With regard to the task specific subscales, normal visual acuity was associated with greater recall of health information presented via multimedia format (β = 3.86; 95% CI 0.70–7.02, p=0.02), more accurate dosing of multi-drug regimens (β = 2.48; 95% CI 0.05–4.92, p=0.05), and recalling more medical information during a spoken encounter (β = 2.82; 95% CI 0.12–5.53, p=0.04). A non-significant trend was found for interpreting medical information on print documents (β = 1.90; 95% CI −0.22–4.01, p=0.08). Greater performance on all cognitive assessments and white race were also associated with better performance on each subscale (all: p’s<0.05). Adequate health literacy was associated with better performance on each subscale, except the multimedia task (all: p’s<0.05). We tested the interaction between health literacy and visual acuity for each outcome, all of which were non-significant.

Discussion

In this cohort of community-dwelling older American adults, mild visual impairment (20/30 – 20/50) was common (4 in 10) and found to be a risk factor for inadequate performance on everyday self-care tasks. This included proper dosing of a multi-drug regimen, as well as comprehension and recall of health information across a variety of media sources. Importantly, mild visual impairment was independent of other risk factors, such as low health literacy and cognitive ability, which would require a different form of remediation. Older adults categorized as having a mild visual impairment would likely not be identified as in need of intervention as they are still within a normal threshold. Healthcare professionals may overlook these patients’ limited visual acuity and not perceive a need to intervene, despite their demonstrated self-care challenges. Our findings highlight several specific concerns with this common problem and the implications to healthcare providers and practices to meet the needs and desires of an aging population.

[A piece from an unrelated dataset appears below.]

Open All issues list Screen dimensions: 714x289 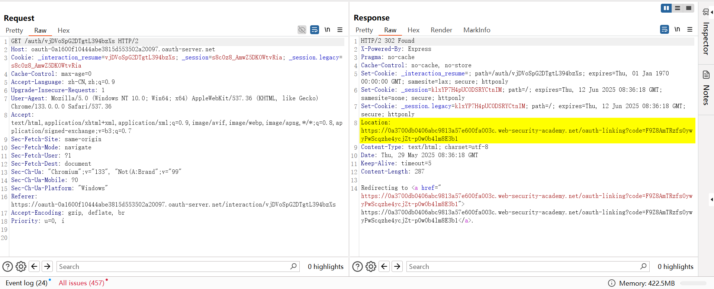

Our findings suggest individuals designing healthcare artifacts should be mindful of varying levels of eyesight within a normal range. One common example is medication labels. There is limited space on drug labeling, and as a result pharmacies are likely to use small font sizes. One study found prescription drug instructions are conveyed using an average 9.3 font size, and warning stickers attached to the bottle are presented in an average 6.5 font size (Shrank et al., 2007). Small font size may lead individuals to struggle with seeing and acting upon medication labels, as well as increase the risk for errors and adverse events. Patient-centered labels were recently mandated by California legislature, which requires text on drug labeling to appear at a minimum of 12-point font and in sans serif typeface (California State Board of Pharmacy). Revising font size on common healthcare products may improve an individual’s ability to more accurately follow recommended self-care behaviors.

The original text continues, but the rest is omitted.